Model selection also plays a crucial role. Choosing appropriate variogram models or covariance functions for space–time kriging requires expertise and often subjective judgment, particularly when dealing with non-stationary or anisotropic processes. Furthermore, uncertainty quantification remains an open challenge. Traditional geostatistical methods provide error variance estimates, but advanced ML-based spatial interpolators lack standardized uncertainty metrics (Zhu et al., 2022).

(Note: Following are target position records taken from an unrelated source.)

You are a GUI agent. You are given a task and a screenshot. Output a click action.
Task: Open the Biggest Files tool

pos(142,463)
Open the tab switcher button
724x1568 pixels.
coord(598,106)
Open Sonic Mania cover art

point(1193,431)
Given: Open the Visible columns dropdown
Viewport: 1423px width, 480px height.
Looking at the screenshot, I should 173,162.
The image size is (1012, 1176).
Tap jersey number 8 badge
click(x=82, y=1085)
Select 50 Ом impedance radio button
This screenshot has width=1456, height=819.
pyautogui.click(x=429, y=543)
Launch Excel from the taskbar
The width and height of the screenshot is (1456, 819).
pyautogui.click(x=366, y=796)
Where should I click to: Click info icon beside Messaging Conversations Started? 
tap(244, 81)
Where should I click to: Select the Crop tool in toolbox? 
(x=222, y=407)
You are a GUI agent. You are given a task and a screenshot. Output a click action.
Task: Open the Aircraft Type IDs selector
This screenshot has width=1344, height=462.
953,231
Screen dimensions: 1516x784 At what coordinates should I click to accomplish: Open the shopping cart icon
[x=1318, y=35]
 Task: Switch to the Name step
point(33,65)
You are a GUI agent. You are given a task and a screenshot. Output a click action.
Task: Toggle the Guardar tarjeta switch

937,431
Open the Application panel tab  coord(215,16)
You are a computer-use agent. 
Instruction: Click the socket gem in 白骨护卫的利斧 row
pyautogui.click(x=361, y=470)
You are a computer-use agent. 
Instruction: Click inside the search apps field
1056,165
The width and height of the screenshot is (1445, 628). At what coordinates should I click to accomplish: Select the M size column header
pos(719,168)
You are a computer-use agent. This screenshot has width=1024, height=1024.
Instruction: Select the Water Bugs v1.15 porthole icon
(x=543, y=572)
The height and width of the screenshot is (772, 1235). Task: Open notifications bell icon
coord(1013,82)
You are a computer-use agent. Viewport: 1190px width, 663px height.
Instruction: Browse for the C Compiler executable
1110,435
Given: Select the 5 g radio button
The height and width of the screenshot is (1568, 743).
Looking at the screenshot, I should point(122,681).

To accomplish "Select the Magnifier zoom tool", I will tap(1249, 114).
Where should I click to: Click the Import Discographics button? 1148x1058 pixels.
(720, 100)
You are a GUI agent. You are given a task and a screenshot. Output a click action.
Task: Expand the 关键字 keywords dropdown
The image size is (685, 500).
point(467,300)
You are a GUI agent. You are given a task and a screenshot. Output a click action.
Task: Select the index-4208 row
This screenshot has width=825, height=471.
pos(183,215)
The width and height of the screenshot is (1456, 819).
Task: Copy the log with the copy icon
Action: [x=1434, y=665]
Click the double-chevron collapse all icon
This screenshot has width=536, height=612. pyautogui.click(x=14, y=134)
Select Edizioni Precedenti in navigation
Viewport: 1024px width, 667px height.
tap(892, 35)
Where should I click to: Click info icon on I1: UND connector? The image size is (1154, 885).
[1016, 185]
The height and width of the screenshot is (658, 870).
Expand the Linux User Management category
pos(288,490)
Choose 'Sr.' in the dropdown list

Recent developments have focused on hybrid spatiotemporal models, combining statistical and machine learning methods. For example, the integration of Random Forest algorithms with spatial weighting matrices or kriged residuals (RF+Kriging) enhances predictive performance while maintaining interpretability (Hengl et al., 2018). Similarly, the Geographically Weighted Random Forest (RFgw) approach by Georganos et al. (2021) introduces local calibration, allowing the model to adapt spatially to regional heterogeneity. These advances indicate a broader paradigm shift toward models that merge spatial dependence with data-driven learning capacity.
5. Synthesis and Emerging Trends
The literature increasingly emphasizes the need for integrated frameworks that combine the strengths of different modeling approaches. Physically based models offer process understanding, geostatistical methods provide spatial structure, and machine learning offers flexibility and scalability. The combination of these paradigms through hybrid modeling frameworks has proven to be the most effective strategy for achieving reliable spatial interpolation and prediction in environmental sciences (Sekulić et al., 2020; Hengl et al., 2018).
Moreover, open-source platforms such as R and Python, together with cloud-based processing systems like Google Earth Engine, have revolutionized how large-scale spatiotemporal data are managed and analyzed. The increasing interoperability among tools (spacetime, stars, terra, gstat) allows researchers to create reproducible workflows that bridge the gap between field measurements, remote sensing, and predictive modeling.
In conclusion, spatiotemporal data are indispensable for modern environmental analysis, providing the foundation for dynamic and scalable spatial interpolation. The integration of spatial information, temporal dependencies, and advanced computational frameworks continues to drive progress in environmental modeling, promoting more accurate, data-informed decision-making in natural resource management.